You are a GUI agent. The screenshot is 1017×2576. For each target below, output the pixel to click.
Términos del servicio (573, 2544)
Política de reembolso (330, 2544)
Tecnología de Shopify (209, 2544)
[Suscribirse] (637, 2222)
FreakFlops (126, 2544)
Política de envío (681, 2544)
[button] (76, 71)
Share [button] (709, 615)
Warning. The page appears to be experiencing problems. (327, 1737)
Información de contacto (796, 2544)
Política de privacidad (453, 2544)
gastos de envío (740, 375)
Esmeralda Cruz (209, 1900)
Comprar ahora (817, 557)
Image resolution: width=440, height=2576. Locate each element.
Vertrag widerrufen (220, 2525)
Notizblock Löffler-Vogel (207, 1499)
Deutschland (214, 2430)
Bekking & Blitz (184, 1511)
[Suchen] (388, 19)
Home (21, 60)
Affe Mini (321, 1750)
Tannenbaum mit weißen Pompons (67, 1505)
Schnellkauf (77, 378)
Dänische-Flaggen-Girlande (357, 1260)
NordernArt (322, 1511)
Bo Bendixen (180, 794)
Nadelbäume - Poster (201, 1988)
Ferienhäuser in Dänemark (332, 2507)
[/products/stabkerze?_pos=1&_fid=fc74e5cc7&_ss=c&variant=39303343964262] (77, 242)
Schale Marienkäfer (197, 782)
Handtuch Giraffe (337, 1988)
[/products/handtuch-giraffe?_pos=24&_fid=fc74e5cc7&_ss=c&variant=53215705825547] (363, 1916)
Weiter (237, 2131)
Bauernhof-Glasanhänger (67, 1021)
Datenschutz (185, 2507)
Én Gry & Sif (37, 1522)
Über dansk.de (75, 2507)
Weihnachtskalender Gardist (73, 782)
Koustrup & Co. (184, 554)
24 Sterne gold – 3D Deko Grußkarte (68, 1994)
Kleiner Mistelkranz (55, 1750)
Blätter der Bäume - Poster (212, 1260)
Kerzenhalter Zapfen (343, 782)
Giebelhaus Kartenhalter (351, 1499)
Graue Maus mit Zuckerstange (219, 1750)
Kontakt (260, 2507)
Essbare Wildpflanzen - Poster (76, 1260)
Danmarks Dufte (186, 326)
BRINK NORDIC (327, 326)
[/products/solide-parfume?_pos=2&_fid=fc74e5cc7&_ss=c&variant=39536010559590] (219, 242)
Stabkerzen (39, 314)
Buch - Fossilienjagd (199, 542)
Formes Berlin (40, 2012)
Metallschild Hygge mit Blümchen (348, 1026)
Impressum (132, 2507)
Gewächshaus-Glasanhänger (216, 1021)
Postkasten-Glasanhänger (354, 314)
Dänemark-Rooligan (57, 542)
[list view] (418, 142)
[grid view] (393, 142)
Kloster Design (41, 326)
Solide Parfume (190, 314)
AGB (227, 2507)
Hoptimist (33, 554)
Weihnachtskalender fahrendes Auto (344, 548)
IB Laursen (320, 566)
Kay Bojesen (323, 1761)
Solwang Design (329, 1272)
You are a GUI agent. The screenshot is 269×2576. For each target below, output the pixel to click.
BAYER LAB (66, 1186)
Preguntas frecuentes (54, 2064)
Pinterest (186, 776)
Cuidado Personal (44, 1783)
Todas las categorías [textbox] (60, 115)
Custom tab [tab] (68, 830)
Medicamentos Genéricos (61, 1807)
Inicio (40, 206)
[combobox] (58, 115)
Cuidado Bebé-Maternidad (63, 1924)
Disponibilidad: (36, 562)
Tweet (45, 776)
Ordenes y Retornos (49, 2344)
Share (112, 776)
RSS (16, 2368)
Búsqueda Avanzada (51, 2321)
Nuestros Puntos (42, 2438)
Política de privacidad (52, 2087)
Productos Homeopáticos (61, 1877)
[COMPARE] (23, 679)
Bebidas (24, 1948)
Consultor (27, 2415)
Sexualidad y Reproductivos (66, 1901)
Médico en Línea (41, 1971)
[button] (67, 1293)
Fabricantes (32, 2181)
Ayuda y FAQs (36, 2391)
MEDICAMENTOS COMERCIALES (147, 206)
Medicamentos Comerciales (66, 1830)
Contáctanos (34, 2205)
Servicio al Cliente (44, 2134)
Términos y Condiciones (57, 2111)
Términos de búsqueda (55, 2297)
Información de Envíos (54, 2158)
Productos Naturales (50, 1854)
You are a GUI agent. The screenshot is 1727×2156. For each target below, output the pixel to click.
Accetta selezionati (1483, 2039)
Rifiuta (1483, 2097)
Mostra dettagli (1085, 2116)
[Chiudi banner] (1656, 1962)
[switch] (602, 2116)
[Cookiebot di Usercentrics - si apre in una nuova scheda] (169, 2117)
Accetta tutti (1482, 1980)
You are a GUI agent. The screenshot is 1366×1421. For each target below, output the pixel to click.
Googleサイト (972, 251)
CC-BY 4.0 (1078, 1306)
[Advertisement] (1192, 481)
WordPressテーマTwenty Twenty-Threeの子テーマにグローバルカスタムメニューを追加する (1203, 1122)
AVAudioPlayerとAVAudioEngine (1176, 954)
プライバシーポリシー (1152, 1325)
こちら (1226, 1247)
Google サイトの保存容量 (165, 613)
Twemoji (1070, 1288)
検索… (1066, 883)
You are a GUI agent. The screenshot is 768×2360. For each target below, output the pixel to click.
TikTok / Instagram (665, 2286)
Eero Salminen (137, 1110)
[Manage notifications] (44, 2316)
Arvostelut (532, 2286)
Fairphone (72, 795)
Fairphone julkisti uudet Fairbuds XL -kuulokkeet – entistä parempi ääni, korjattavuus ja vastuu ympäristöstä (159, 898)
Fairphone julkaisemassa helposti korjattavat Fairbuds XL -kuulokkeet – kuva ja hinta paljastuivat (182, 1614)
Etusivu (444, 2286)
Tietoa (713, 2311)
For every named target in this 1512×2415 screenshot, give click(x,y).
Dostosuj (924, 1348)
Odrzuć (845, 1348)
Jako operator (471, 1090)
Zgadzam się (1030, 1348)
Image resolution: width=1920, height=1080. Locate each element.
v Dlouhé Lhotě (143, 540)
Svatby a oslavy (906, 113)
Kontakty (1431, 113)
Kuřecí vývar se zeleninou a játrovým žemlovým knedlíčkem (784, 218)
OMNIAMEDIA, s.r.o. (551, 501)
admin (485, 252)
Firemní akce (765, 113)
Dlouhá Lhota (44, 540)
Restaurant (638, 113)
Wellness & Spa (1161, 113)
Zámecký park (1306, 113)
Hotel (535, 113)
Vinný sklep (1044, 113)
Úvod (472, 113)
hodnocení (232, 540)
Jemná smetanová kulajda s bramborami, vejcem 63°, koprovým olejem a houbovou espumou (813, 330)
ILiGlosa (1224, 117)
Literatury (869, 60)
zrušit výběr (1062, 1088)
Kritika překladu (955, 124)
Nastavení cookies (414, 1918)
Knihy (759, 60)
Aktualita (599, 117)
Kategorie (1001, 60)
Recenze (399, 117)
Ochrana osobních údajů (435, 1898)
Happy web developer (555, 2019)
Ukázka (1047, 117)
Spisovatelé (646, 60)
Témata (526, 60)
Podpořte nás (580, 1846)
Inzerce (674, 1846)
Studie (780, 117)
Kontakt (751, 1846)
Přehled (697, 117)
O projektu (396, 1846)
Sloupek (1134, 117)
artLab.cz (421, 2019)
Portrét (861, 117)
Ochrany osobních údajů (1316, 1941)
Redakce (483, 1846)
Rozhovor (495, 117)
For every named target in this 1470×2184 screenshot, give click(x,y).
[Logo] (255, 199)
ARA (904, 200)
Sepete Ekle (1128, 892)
::::::
*PROBLEM DETAILS*: Only one stretch of the entries above is wanted: the lines from the one containing "Dänische-Flaggen-Girlande (357, 1260)" through the one containing "[grid view] (393, 142)". Please reproduce it exactly.

*EXERCISE RESPONSE*:
Dänische-Flaggen-Girlande (357, 1260)
NordernArt (322, 1511)
Bo Bendixen (180, 794)
Nadelbäume - Poster (201, 1988)
Ferienhäuser in Dänemark (332, 2507)
[/products/stabkerze?_pos=1&_fid=fc74e5cc7&_ss=c&variant=39303343964262] (77, 242)
Schale Marienkäfer (197, 782)
Handtuch Giraffe (337, 1988)
[/products/handtuch-giraffe?_pos=24&_fid=fc74e5cc7&_ss=c&variant=53215705825547] (363, 1916)
Weiter (237, 2131)
Bauernhof-Glasanhänger (67, 1021)
Datenschutz (185, 2507)
Én Gry & Sif (37, 1522)
Über dansk.de (75, 2507)
Weihnachtskalender Gardist (73, 782)
Koustrup & Co. (184, 554)
24 Sterne gold – 3D Deko Grußkarte (68, 1994)
Kleiner Mistelkranz (55, 1750)
Blätter der Bäume - Poster (212, 1260)
Kerzenhalter Zapfen (343, 782)
Giebelhaus Kartenhalter (351, 1499)
Graue Maus mit Zuckerstange (219, 1750)
Kontakt (260, 2507)
Essbare Wildpflanzen - Poster (76, 1260)
Danmarks Dufte (186, 326)
BRINK NORDIC (327, 326)
[/products/solide-parfume?_pos=2&_fid=fc74e5cc7&_ss=c&variant=39536010559590] (219, 242)
Stabkerzen (39, 314)
Buch - Fossilienjagd (199, 542)
Formes Berlin (40, 2012)
Metallschild Hygge mit Blümchen (348, 1026)
Impressum (132, 2507)
Gewächshaus-Glasanhänger (216, 1021)
Postkasten-Glasanhänger (354, 314)
Dänemark-Rooligan (57, 542)
[list view] (418, 142)
[grid view] (393, 142)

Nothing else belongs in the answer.